Saved data entries →
-------------------------

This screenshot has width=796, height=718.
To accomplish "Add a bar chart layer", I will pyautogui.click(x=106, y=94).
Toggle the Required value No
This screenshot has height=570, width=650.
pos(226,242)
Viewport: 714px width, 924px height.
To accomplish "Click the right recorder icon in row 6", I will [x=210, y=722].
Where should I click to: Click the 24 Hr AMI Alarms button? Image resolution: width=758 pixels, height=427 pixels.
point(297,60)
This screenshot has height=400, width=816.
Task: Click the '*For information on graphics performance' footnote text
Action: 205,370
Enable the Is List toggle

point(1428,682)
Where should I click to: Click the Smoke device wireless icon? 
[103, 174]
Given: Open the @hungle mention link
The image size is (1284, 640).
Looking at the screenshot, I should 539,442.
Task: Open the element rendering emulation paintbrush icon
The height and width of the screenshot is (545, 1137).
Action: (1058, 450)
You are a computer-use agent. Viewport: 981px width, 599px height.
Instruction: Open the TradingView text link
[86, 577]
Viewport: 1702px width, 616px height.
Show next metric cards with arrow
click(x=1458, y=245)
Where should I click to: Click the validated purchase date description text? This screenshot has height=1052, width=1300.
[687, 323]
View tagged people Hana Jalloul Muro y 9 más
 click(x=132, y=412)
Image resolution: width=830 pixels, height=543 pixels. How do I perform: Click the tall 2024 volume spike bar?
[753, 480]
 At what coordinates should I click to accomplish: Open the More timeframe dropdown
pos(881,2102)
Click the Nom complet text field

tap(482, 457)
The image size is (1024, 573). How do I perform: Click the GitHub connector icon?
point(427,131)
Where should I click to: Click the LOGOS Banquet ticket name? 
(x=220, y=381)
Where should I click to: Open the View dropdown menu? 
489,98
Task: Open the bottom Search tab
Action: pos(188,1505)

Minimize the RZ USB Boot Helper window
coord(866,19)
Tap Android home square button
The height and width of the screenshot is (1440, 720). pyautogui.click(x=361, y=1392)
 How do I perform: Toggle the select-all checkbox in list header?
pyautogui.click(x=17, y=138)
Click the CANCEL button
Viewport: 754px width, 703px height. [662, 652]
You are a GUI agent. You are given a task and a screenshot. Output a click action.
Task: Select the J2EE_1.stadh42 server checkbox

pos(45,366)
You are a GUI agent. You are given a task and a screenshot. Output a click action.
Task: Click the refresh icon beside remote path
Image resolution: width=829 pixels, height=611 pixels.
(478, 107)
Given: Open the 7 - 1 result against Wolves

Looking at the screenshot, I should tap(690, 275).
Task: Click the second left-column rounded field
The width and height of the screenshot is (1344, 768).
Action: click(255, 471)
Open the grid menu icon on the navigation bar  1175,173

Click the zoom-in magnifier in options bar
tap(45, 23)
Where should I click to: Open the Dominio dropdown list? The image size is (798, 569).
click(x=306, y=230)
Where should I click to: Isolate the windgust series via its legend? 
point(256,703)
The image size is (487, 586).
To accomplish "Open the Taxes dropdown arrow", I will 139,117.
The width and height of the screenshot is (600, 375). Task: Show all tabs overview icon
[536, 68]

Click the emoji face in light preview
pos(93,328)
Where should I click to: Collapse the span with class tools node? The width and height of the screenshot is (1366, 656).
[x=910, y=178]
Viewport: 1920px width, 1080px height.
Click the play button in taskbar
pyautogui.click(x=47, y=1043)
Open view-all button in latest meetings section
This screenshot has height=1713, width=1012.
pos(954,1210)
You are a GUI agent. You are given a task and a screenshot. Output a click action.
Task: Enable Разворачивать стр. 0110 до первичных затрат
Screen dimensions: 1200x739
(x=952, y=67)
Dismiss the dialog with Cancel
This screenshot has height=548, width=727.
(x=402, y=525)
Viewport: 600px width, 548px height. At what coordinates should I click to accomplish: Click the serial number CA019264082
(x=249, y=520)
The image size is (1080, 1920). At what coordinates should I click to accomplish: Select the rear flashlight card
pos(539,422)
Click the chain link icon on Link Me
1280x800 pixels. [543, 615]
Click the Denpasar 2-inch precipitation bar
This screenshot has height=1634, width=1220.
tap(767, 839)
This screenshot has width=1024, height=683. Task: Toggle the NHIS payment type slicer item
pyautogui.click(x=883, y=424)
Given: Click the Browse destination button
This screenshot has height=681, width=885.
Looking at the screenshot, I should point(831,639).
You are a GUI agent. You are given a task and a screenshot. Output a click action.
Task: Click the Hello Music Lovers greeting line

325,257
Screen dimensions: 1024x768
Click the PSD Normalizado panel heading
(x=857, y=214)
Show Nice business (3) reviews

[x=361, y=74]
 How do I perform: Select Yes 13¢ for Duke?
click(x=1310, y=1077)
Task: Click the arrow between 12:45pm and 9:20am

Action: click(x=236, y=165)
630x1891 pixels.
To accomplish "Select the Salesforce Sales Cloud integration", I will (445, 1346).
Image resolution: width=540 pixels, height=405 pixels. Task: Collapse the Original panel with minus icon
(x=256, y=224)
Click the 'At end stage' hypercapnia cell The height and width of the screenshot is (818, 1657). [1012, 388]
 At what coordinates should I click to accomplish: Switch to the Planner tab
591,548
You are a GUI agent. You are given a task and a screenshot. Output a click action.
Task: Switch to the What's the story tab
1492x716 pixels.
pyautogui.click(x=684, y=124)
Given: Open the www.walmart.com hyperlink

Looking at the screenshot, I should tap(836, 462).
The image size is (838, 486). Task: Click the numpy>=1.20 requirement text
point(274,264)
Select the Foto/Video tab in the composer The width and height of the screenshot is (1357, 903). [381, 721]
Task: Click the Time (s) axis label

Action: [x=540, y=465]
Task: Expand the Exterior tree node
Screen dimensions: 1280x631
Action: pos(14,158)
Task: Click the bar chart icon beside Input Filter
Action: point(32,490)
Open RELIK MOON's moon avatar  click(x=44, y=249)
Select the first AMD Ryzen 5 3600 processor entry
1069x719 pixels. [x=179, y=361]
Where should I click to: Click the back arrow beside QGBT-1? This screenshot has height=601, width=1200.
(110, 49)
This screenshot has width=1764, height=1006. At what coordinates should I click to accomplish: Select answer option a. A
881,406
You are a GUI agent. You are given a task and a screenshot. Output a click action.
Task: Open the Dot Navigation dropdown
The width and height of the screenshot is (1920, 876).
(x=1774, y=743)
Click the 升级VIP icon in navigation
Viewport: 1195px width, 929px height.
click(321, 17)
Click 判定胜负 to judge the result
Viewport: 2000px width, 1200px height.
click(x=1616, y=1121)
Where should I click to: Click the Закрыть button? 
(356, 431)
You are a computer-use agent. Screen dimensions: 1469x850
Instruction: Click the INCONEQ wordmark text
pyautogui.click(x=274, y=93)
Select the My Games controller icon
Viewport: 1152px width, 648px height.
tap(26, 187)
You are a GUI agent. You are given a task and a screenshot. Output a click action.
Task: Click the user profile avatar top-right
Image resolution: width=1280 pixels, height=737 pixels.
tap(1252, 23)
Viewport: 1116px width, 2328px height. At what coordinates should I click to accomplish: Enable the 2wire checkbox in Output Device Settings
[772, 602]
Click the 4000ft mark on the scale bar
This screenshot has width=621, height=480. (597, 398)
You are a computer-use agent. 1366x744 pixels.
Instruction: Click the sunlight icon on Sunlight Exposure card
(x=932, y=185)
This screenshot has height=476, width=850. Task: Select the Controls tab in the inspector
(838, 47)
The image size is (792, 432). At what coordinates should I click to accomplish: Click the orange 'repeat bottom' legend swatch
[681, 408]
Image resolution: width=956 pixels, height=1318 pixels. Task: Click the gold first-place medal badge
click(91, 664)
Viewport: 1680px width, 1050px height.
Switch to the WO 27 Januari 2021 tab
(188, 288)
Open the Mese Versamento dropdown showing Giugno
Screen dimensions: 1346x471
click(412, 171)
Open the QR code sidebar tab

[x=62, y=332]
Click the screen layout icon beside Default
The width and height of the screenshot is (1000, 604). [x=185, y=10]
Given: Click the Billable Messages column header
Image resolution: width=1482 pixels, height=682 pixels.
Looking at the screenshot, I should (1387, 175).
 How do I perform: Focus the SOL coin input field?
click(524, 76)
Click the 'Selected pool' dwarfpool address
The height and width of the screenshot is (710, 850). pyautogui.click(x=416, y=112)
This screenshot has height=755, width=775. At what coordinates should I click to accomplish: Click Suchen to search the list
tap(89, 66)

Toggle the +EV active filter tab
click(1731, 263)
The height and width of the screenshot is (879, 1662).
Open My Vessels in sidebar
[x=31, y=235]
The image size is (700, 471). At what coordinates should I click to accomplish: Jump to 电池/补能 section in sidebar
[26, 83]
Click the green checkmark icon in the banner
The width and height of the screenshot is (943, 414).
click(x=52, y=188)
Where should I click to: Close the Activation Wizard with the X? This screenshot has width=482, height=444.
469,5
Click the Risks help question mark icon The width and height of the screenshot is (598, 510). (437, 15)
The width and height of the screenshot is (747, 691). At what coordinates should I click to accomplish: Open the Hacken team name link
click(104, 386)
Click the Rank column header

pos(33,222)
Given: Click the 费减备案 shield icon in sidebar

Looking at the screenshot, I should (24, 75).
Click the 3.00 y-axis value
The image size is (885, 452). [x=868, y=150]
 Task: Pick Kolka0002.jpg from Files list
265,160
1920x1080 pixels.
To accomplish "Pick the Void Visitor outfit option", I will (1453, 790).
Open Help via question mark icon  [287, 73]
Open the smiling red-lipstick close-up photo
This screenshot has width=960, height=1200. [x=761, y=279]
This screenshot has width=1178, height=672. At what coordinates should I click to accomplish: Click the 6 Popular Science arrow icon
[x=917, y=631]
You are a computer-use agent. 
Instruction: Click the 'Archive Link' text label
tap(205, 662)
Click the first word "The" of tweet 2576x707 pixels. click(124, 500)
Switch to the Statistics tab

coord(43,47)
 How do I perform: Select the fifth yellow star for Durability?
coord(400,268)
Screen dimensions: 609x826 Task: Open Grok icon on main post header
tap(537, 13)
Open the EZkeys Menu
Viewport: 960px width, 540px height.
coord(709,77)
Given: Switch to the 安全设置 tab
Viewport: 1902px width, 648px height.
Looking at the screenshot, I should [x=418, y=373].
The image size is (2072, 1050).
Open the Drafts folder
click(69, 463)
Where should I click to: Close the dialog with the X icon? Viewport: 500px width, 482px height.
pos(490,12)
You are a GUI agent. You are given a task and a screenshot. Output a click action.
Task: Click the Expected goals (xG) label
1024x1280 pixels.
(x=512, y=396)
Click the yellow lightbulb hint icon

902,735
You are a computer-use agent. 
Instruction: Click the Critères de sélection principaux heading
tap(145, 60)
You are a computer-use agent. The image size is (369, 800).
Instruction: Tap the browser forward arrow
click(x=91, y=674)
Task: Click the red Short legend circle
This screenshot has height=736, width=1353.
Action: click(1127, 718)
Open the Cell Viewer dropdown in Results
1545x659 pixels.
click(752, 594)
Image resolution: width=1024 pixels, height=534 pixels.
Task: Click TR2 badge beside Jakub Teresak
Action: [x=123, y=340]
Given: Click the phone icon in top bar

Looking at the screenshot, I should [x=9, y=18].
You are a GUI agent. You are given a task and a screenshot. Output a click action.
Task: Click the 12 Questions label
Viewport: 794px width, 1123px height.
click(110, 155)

-------------------------

Requirement → Lines containing the string "avatar" are the ones to copy from the entries above.

Solved exercise →
Open RELIK MOON's moon avatar  click(x=44, y=249)
Task: Click the user profile avatar top-right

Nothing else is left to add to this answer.